The House and Senate could be moving closer to agreement on a health care bill.
The House Health Care Services Committee on Thursday tagged a strike-all amendment onto its direct primary care proposal, HB 7047, to include “medical tourism.”
The move makes the bill near identical to a proposed committee bill that the Senate Health Policy Committee Chairman Sen. Aaron Bean unveiled at a committee meeting this week, SB 7084, except for a provision in the Senate bill that includes sovereign immunity at free clinics.
While the bill moved through the committee with ease Rep. Gayle Harrell expressed concerns that the committee was including the medical tourism provision in the bill, also the subject of a freestanding bill HB 945, which has not been heard in committee.

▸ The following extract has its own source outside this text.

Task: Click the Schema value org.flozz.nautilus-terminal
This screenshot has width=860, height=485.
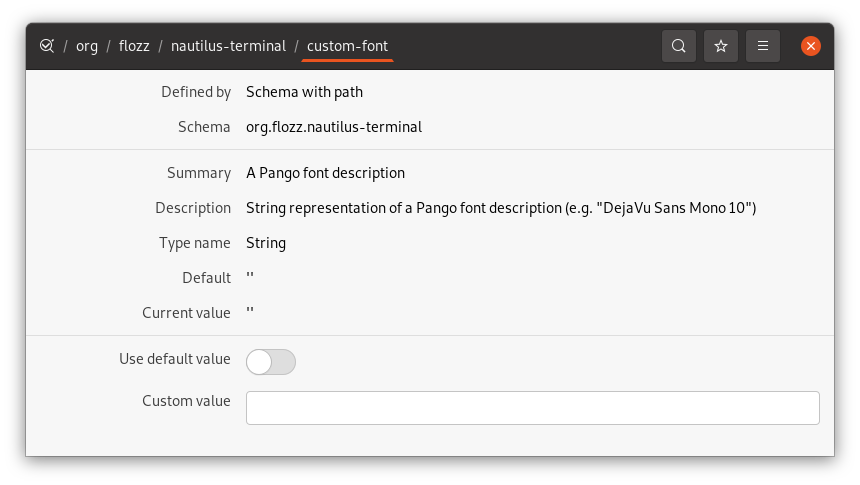Action: pyautogui.click(x=334, y=127)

Harrell said it’s “a little disconcerting when we combine bills” at the last committee stop. She also noted that the Enterprise Florida, which would be charged with the medial tourism provision in the bill, was not at the committee to testify.

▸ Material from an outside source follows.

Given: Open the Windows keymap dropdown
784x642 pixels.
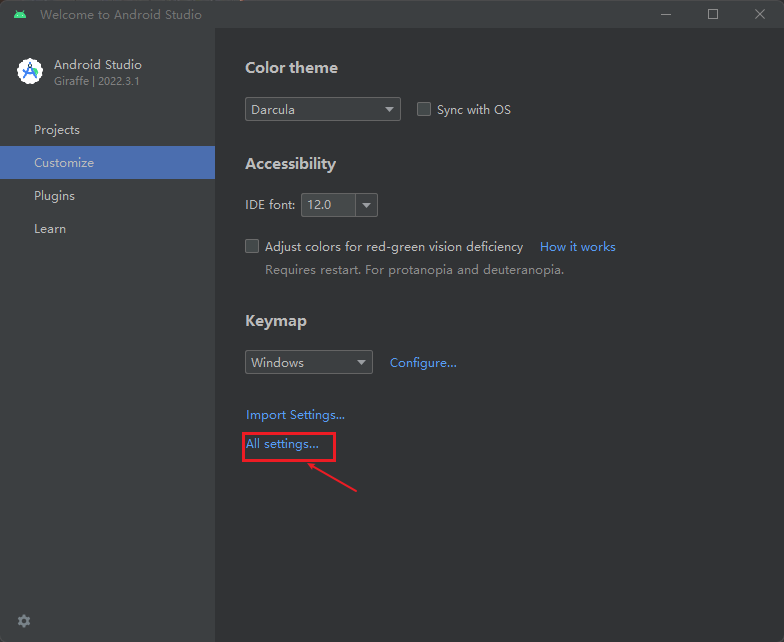Looking at the screenshot, I should (x=308, y=362).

The bill allows individuals and employers to enter into direct primary care contracts with doctors without running afoul of state insurance laws. The arrangements allow doctors to charges a set fee in exchange for primary care services.
Rep. Mia Jones voted against the bill because she had concerns that Floridians may not understand that the direct primary care arrangement doesn’t meet the individual mandate requirement under the federal health care law unless individuals also purchase a wrap-around catastrophic insurance policy.